The Breath of Life is the Opposite of Stress...

by Ultimate Spark! Coach Jeff Berkowitz

You know what’s funny, I sat down to start writing about stress and all of a sudden a knot started to form in the back of my neck, a pounding head ache began to arise, my jaw tensed up and I lost all cognitive function of what I wanted to write about. I felt as if the words that I wanted to write were on the side of my head but I required them to be in the front of my head so that I could write them… but they just wouldn’t move, my mind even began to drift thinking about everything I have to do later and how crucial it is that I write this.


These were the words I said to myself over and over until I was able to clear my mind enough to start writing. Do you know why I was experiencing this..?

If your answer was stress then you would be absolutely correct.


Stress in its simplest definition is the body’s response to a threat or external stimulant in an attempt to protect itself. My physical body and my mental cognitive function felt the biomechanical feedback of what occurs when stress occurs.

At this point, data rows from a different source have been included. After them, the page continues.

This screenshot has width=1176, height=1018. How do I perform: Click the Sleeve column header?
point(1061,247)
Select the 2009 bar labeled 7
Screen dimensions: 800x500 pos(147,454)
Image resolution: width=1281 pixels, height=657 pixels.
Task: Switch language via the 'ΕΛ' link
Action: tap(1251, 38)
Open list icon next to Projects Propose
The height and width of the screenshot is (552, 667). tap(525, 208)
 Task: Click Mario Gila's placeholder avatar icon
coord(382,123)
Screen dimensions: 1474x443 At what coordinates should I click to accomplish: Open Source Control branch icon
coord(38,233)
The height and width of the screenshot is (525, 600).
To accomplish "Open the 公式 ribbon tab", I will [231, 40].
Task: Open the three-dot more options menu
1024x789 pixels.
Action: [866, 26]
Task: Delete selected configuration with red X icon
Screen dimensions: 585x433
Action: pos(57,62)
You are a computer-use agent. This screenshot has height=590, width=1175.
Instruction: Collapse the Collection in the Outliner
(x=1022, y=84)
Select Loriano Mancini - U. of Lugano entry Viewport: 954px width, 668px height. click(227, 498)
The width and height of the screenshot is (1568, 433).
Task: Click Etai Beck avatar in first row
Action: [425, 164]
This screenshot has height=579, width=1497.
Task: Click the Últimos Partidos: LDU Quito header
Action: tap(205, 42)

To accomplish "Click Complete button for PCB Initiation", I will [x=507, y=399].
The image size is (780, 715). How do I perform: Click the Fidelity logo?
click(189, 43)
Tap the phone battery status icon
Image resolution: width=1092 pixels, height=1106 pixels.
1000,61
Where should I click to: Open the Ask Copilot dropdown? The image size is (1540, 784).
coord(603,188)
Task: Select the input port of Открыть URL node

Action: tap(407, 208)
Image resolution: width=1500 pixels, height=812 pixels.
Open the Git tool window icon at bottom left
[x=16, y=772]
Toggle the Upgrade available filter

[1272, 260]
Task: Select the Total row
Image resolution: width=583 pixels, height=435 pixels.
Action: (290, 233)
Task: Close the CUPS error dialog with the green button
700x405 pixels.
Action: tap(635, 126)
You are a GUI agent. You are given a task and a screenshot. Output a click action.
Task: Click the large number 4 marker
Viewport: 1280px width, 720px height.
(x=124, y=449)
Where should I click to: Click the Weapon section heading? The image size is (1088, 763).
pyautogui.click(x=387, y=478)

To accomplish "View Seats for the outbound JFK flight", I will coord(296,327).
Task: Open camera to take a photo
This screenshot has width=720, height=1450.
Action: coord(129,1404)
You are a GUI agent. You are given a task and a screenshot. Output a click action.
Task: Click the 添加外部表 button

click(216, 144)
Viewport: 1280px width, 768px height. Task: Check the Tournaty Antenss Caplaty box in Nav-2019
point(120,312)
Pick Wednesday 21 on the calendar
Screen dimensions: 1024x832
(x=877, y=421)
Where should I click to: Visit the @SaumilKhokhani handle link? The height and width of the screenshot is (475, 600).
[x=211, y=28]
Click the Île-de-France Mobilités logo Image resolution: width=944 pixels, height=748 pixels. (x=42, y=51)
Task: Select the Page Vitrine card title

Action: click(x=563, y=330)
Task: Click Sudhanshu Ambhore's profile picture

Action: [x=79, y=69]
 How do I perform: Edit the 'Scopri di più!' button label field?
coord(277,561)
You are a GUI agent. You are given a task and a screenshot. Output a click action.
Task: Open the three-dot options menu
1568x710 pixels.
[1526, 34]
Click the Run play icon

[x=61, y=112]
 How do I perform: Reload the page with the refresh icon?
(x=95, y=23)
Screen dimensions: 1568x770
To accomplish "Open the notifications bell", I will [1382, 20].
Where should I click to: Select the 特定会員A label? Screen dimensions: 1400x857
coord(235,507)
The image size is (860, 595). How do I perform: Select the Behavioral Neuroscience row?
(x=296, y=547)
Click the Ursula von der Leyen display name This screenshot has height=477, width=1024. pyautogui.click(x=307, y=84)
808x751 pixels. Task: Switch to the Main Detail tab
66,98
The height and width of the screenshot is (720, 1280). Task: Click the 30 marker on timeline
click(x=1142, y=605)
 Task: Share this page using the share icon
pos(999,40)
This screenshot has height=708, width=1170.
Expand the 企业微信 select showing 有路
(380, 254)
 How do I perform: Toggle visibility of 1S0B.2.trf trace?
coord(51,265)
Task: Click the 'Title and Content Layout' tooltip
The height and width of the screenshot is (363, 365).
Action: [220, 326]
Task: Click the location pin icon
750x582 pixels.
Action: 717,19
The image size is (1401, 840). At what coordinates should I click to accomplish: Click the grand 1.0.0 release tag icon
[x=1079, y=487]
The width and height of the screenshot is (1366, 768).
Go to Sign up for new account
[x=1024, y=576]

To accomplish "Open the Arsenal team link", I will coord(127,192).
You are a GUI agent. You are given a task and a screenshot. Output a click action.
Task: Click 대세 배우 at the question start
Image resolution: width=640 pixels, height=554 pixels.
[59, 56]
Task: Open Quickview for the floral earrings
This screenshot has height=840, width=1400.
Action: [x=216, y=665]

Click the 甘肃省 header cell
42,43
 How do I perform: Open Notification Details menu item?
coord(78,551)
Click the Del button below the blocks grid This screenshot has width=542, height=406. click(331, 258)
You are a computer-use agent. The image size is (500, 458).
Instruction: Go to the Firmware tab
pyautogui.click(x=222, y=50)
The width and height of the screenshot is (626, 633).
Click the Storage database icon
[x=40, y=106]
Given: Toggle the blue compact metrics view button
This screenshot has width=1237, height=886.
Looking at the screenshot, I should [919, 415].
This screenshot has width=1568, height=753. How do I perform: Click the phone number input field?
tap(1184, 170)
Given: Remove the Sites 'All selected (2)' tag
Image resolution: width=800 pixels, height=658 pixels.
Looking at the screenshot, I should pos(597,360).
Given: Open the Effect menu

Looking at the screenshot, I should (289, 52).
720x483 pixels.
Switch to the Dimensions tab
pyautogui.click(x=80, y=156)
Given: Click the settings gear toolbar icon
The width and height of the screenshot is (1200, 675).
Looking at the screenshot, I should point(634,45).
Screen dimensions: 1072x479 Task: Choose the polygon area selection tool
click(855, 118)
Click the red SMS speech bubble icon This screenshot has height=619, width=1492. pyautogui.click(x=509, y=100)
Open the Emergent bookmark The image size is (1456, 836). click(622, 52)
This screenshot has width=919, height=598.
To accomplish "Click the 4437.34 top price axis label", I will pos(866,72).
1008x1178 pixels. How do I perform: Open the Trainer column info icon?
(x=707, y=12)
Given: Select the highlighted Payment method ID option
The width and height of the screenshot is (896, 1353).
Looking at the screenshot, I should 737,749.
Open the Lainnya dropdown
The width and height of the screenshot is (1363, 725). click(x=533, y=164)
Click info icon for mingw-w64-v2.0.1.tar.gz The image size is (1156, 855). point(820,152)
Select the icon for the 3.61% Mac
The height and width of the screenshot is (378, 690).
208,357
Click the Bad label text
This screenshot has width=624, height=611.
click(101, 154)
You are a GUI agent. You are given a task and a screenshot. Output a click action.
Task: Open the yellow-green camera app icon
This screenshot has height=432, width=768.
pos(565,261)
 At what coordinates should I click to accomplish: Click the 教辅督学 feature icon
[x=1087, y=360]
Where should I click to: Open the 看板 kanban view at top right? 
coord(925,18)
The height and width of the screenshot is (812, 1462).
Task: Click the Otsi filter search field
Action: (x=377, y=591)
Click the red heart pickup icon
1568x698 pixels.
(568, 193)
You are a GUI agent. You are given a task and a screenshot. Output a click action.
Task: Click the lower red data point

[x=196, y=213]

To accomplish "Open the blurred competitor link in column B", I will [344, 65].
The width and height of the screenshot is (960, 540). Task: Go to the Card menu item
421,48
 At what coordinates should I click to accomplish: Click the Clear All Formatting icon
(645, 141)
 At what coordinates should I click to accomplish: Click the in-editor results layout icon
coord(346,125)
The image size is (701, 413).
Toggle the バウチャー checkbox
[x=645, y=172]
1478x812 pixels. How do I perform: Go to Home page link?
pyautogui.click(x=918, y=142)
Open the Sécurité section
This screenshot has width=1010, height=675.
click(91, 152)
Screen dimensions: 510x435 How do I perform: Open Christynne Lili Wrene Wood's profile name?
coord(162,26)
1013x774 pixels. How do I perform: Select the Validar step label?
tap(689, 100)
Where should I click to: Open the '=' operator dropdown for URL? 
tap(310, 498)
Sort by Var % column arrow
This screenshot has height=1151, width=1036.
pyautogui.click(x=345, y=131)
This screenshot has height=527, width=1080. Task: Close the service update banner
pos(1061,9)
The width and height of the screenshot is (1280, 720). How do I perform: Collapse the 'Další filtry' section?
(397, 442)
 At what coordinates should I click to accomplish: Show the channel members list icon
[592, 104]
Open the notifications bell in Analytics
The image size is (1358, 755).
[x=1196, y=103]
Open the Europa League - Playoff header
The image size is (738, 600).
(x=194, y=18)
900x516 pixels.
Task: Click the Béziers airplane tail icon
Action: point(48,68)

When stress occurs the amygdala in our brains sends a signal to other areas of our brains that triggers a response throughout the rest of our brains that says something is wrong. Part of this signal causes the adrenal glands to release a hormone called cortisol, when cortisol is released it sends a signal back to the hypothalamus, which can cause memory issues but also allows the body to recognize the response for future events, this is also the same hormone that is released from insulin spike in the blood after eating surgery foods, thus leading to weight gain.


In the situation stated above the stimulant that impacted my bodies response is in relation to events that occurred much earlier in life dating back to childhood experiences in school and not feeling smart enough or good enough to write an article of such importance. What was required of me was to recognize that this was in fact what was happening and allow those feelings to surface so that feel the emotion all the way through and by the breathing deeply allowed me to slow down my thought process and release the negative emotions to re-focus my attention.

Deep breaths, meditation, exercise and change in diet are all different examples on ways to combat the way our bodies and our minds react to stress. The more often these techniques are applied the more resilient we become.


In today’s high paced world filled with poor diets, sedentary lifestyles, economical strain and the onset of the COVID-19 pandemic more and more people are feeling the negative impacts of stress than ever before. The effects that stress can barre on both the mind and body can be devastating when they are not recognized and dealt with. Once you have the ability to recognize what is occurring you, the feelings that are associated with stress can come to the surface, be felt, addressed and released as if they were never a problem to begin with.


How we view the world and how we react to it is a choice that we make individually, thus it is also our choice on how to stay within our power to not be dominated and controlled by the outside stimulants in the world. Stressors are all around us, take the time to focus inwards and recognize what is happening and ask yourself, what is it that I am feeling right now… acknowledge it and focus on the solution rather that the problem. The more times you do this then each situation that comes up will be less and less impactful on your health and everyday life.